As increasingly more comprehensive redshift surveys of galaxies
were made, what appeared was a network of filaments which connected
to one another, forming extended structures. Between filaments were
voids containing few galaxies. Some of these structures, such as the
Sloan Great Wall,
at 1.38 billion light years in length, are 1/10 the radius of
the observable universe. Galaxies are found along filaments, and where
filaments meet, rich clusters and superclusters of galaxies are
observed. At this large scale, where galaxies are represented by single
dots, the universe resembles a neural network like the human brain.

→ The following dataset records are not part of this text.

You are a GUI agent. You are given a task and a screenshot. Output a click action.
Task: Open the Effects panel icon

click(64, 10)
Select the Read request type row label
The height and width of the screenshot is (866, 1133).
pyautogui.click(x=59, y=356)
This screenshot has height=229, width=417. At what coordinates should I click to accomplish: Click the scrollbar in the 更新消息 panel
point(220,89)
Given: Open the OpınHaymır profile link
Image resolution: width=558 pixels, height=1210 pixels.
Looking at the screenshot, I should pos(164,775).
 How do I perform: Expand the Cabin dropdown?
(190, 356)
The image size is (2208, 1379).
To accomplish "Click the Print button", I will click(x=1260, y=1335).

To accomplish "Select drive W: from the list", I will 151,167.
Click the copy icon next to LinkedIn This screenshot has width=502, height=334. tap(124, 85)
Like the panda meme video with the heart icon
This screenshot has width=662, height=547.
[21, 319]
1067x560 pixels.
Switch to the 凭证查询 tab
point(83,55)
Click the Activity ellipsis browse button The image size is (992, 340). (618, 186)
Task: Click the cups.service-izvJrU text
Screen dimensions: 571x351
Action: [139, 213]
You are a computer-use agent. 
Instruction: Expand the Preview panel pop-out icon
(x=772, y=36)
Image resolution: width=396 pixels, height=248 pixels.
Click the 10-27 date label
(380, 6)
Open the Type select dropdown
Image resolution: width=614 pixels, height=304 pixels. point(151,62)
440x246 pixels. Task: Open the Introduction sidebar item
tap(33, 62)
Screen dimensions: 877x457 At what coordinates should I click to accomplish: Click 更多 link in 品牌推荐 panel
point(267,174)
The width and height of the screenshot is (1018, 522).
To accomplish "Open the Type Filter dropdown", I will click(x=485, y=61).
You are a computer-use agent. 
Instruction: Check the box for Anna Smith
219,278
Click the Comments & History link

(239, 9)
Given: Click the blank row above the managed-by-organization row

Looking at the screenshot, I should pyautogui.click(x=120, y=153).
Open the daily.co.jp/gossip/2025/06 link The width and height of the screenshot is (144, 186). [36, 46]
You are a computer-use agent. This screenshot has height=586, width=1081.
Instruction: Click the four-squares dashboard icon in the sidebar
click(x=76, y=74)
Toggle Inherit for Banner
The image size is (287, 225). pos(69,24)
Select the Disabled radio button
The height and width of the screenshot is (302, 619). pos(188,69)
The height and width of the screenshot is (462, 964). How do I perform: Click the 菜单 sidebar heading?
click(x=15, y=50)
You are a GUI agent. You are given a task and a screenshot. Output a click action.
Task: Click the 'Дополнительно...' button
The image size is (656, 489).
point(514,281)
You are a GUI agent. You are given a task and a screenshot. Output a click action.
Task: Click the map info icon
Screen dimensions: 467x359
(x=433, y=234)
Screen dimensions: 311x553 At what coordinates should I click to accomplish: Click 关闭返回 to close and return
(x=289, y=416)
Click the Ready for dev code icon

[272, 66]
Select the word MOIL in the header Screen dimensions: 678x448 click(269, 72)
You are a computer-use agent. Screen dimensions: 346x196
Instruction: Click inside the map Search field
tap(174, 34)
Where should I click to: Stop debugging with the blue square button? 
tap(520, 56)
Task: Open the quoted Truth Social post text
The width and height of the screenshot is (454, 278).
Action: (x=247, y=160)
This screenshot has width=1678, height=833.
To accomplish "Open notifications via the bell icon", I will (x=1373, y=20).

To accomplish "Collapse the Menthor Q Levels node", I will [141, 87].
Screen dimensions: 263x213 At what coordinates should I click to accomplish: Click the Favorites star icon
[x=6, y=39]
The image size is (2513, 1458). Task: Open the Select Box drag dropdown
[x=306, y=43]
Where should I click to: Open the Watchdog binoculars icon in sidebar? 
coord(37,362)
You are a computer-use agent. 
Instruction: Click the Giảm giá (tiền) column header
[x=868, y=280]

As ever more extensive observations mapped the three-dimensional
structure of the universe we inhabit, progress in computing allowed
running increasingly detailed simulations of the evolution of structure
in models of the universe. Although the implementation of these
simulations is difficult and complicated, they are conceptually
simple. You start with a region of space, populate it with particles
representing ordinary and dark matter in a sea of dark energy with
random positions and density variations corresponding to those observed
in the cosmic background radiation, then let the simulation run,
computing the gravitational attraction of each particle on the others
and tracking their motion under the influence of gravity. In 2005,
Volker Springel and the Virgo Consortium ran the
Millennium
Simulation, which started from the best estimate of the initial
conditions of the universe known at the time and tracked the motion
of ten billion particles of ordinary and dark matter in a cube
two billion light years on a side. As the simulation clock ran, the
matter contracted into filaments surrounding voids, with the filaments
joined at nodes rich in galaxies. The images produced by the
simulation and the statistics calculated were strikingly similar
to those observed in the real universe. The behaviour of this and
other simulations increases confidence in the existence of dark matter
and dark energy; if you leave them out of the simulation, you get
results which don't look anything like the universe we inhabit.
At the largest scale, the universe isn't made of galaxies sprinkled
at random, nor meatballs of galaxy clusters in a sea of voids, nor
a sea of galaxies with Swiss cheese like voids. Instead, it resembles
a sponge of denser filaments and knots interpenetrated by less dense
voids. Both the denser and less dense regions percolate: it
is possible to travel from one edge of the universe to another
staying entirely within more or less dense regions. (If the universe
were arranged like a honeycomb, for example, with voids surrounded by
denser walls, this would not be possible.) Nobody imagined this
before the observational results started coming in, and now we've
discovered that given the initial conditions of the universe after the
Big Bang, the emergence of such a structure is inevitable.
All of the structure we observe in the universe has evolved from a
remarkably uniform starting point in the 13.8 billion years since the
Big Bang. What will the future hold? The final chapter explores
various scenarios for the far future. Because these depend upon the
properties of dark matter and dark energy, which we don't understand,
they are necessarily speculative.
The book is written for the general reader, but at a level
substantially more difficult than many works of science
popularisation. The author, a scientist involved in this research for
decades, does not shy away from using equations when they illustrate
an argument better than words. Readers are assumed to be comfortable
with scientific notation, units like light years and parsecs, and
logarithmically scaled charts. For some
reason, in the Kindle edition dozens of
hyphenated phrases are run together without any punctuation.